Ukraine’s president goes to the trenches while Russia massages its troops

It feels more like the early 20th century than a modern conflict, with tired, nervous soldiers grabbing their guns around him as they reach open ground and scanning the area for movement across no man’s land.

They know snipers, who are likely to be trained by Russians, say Ukrainian officials are looking for a chance to shoot. More than 20 of their comrades have already been shot this year.

It’s damn quiet with a shot from a gunshot in the distance that shatters the calm and keeps everyone on point.

This area near Mariupol is a risky place for the president of a country to visit, but it prevents Zelensky from giving CNN unprecedented access to his journey to the front lines, where he insists on going to the front positions.

“If I visit a military base, the guys will hear it right before and think I forgot about it,” Zelensky told CNN in exclusive comments over two days. “They need to know that they have political support.”

Zelensky, tied up in a camouflage coat and helmet, must jump over the open ground with his presidential security to get to the trench cover.

As Russian troops march on their side of the border with Ukraine, the US and its NATO allies have declared political and military support for Ukraine. Zelensky encouraged them to strengthen their support.

New boiling point in long distance

The brutal conflict in eastern Ukraine, between government forces and Russian-backed separatists, has been embroiled in a tense strike for years. Big battles, which have cost thousands of lives since 2014, have made way for a once deadlock. After the annexation of Crimea by Russia in 2014, fighting broke out in the neighboring Donbas region – another predominantly Russian-speaking area of ​​Ukraine with rebels demanding independence from Kiev.

But amid growing tensions with the United States and its Western allies, Russian troops have been spotted moving across the border again, causing the war to flare up again.

There is a cellphone video of Russian armored columns driving to the Ukrainian border. Tanks and artillery rifles were seen being transported by rail. An increase in Crimea has also been reported.

In Moscow, the Kremlin says the troop movements inside Russia are part of a planned military exercise and pose no threat.

But at the forefront, the Ukrainian president told CNN a Russian invasion is a very possible possibility that his country supports.

“Of course. We know it, from 2014 onwards we know it can be any day,” he said.

“They are ready, but we are also ready because we are on our ground and on our territory,” he told CNN.

Lt. Gen. Ruslan Khomchak, commander-in-chief of the Ukrainian army, told CNN about 50,000 Russian troops had now gathered across the Russian border and on the Crimea. In addition, there are at least 35,000 Russian-backed separatists in areas in Ukraine held by rebels, he said.

Analysis: Russian troops gather on the border with Ukraine.  Bluff or not, Putin plays with fire

Even before the current worrying increase in the number of troops under Moscow’s command on the doorstep of Ukraine, Zelensky called on the US to sell him weapons, such as spearhead tank tanks. These weapons have now been delivered, especially notorious in a telephone conversation with then-President Donald Trump.

US Secretary of State Antony Blinken said on Sunday that there was “real concern” about Russia’s actions. On NBC’s “Meet the Press”, Blinken said: “The question is: ‘Will Russia continue to act aggressively and recklessly?’ If so, the [US] President was clear, there will be costs, and there will be consequences. ‘
CNN reported on Friday that the US is considering sending warships to the Black Sea in the next few weeks in proof of support for Ukraine.

Bending to the future

From the sky, above the muddy trenches, the seemingly endless flatness of eastern Ukraine is underlined by battered villages and the rusty industrial aids of the Soviet-era factories that made this war-torn region the economic backbone of Ukraine.

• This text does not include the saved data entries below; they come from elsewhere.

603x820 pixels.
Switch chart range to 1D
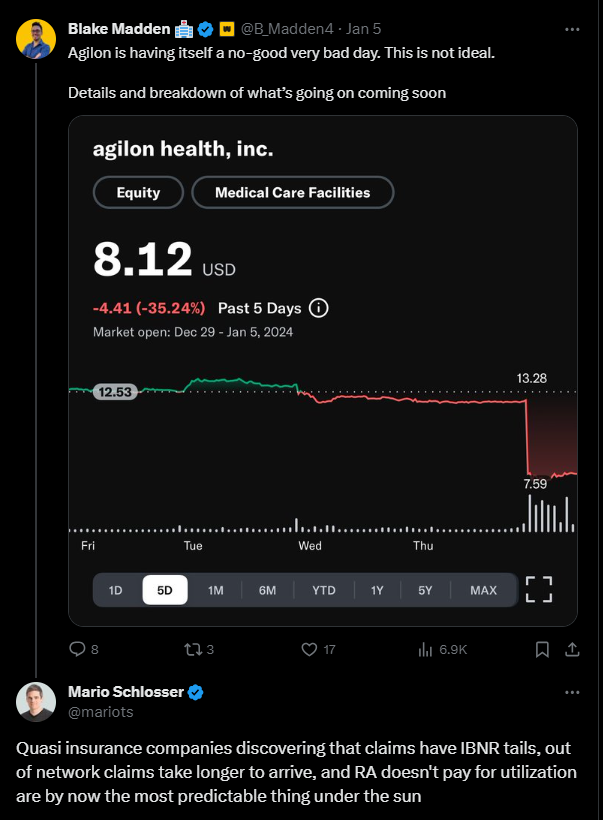coord(115,590)
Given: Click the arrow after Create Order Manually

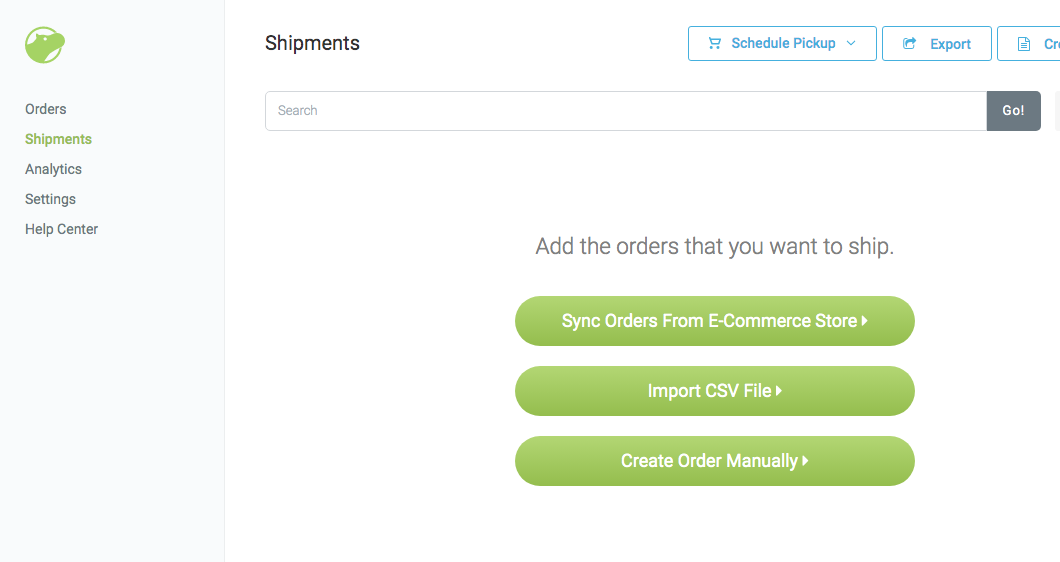Looking at the screenshot, I should tap(805, 461).
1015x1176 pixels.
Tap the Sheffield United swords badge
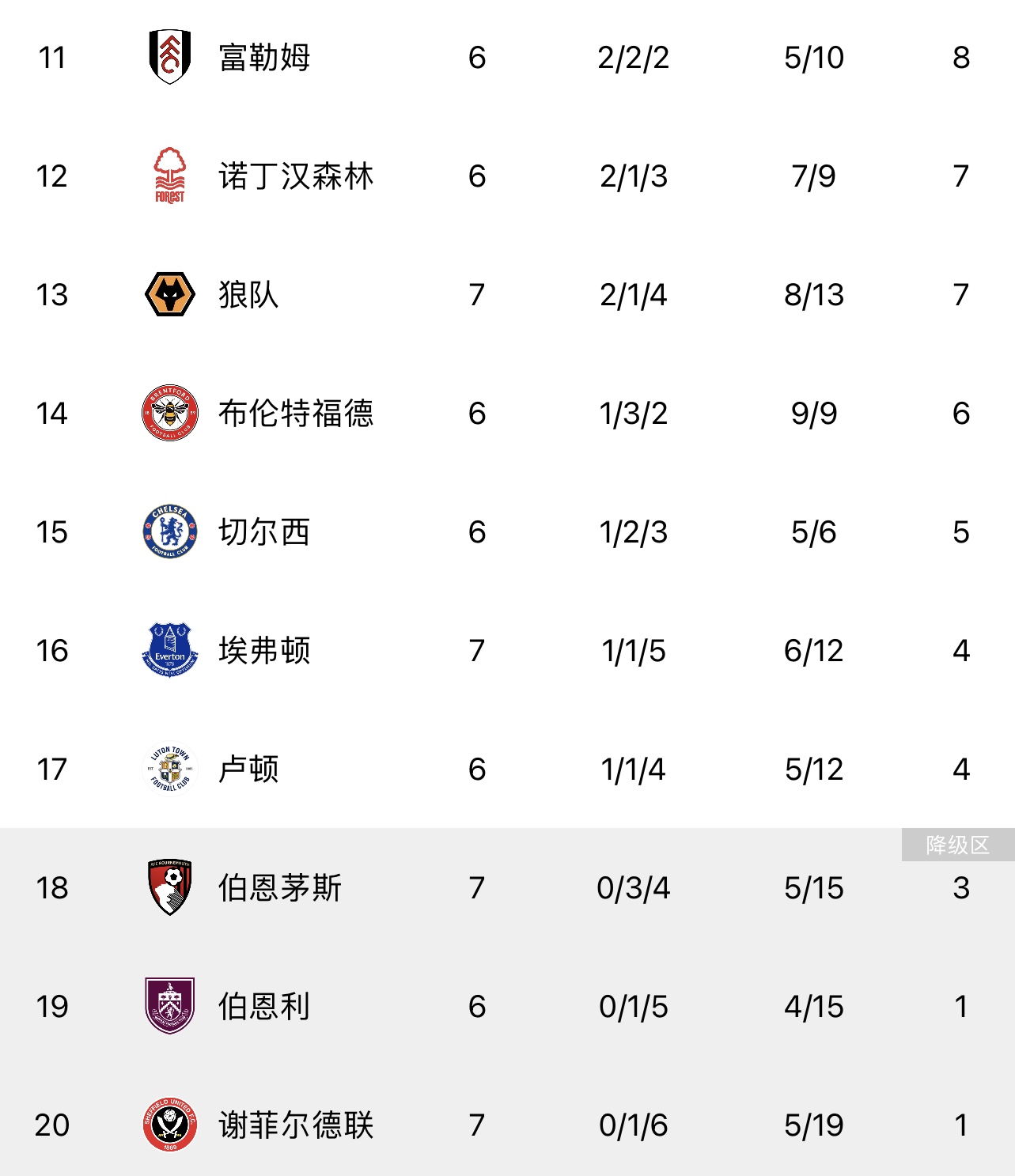click(170, 1124)
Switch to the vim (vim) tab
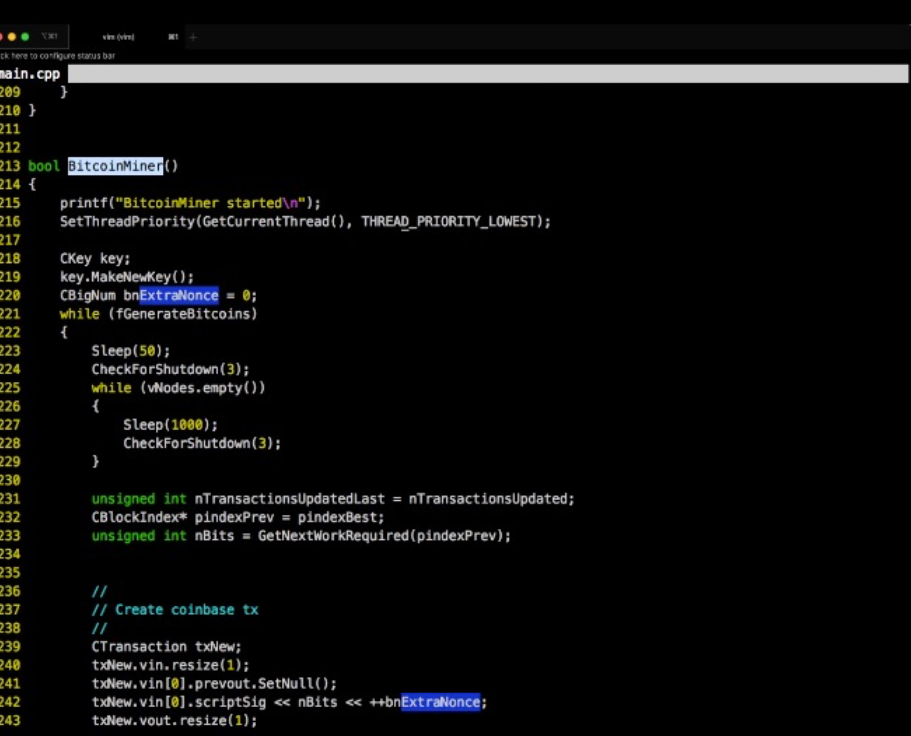 [x=118, y=37]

Residents return to property in their destroyed home near a front line in eastern Ukraine earlier this month.

Military helicopters, deafening old MI-8s first developed during the Soviet era, painted in unnatural vivid combat camouflage, fly fast and low over the countryside to avoid ground fire. Every few minutes they crawl uphill to jump trees or power lines, and then quickly descend again within feet of the ground.

Aboard the aging presidential hack, which retains some worn-out ease, Zelensky shouts above the engine of how the US is a ‘good friend’ of Ukraine, but that President Biden should ‘do more’ around Russia and help this bring an end to conflict.

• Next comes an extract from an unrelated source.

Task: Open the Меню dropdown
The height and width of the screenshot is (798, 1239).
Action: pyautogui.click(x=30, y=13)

More weapons, more money to fight and, more importantly, more support to join NATO, the Western military alliance where an attack on one member commits everyone to responding, he explained.

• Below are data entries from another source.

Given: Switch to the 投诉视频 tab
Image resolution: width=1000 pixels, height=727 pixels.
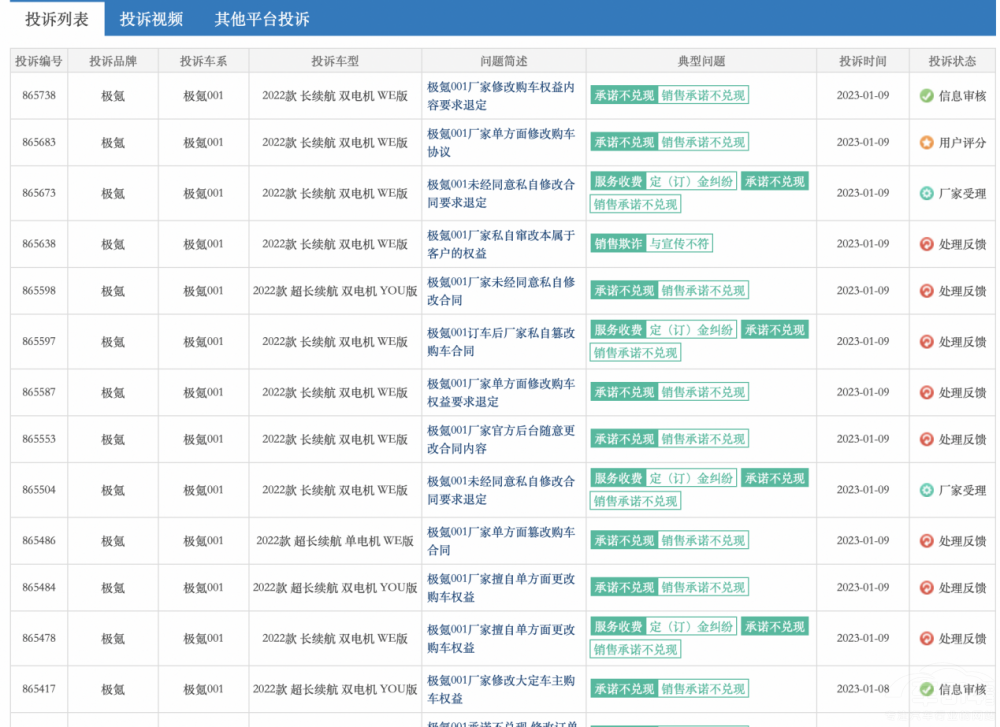Looking at the screenshot, I should [151, 19].
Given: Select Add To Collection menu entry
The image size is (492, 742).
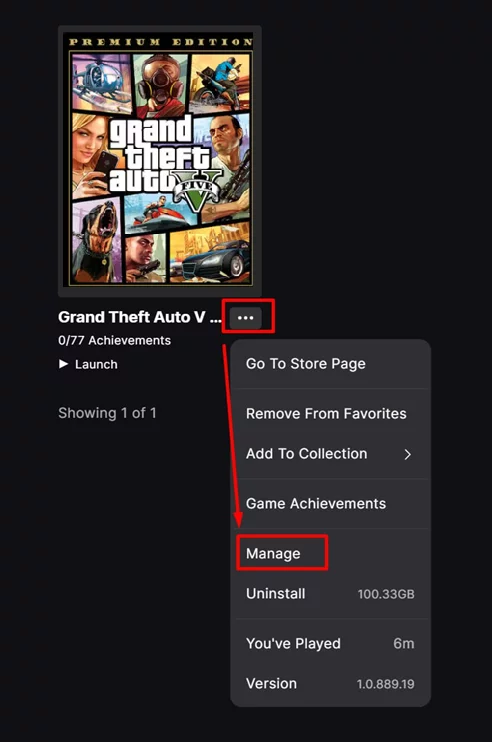Looking at the screenshot, I should coord(331,453).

“If they [the US] Ukraine sees in NATO, they should say it directly, and do it. Not words, ‘Zelensky told CNN.

Zelensky said he knows the leading soldiers are tired of the long war.

But the chances of that happening are slim, amid concerns that Ukraine would draw closer to NATO membership, provoke Moscow and possibly fuel a broader conflict.

“Maybe you were right,” Zelensky replied.

“But what’s going on now? What are we doing here? What are our people doing here? They are fighting.”

At the front line, Zelensky observed a minute of silence for the cases.

With or without NATO, this is his country’s reality. Ukraine is at war.

CNN’s Zahra Ullah and Jasmine Wright contributed to this story.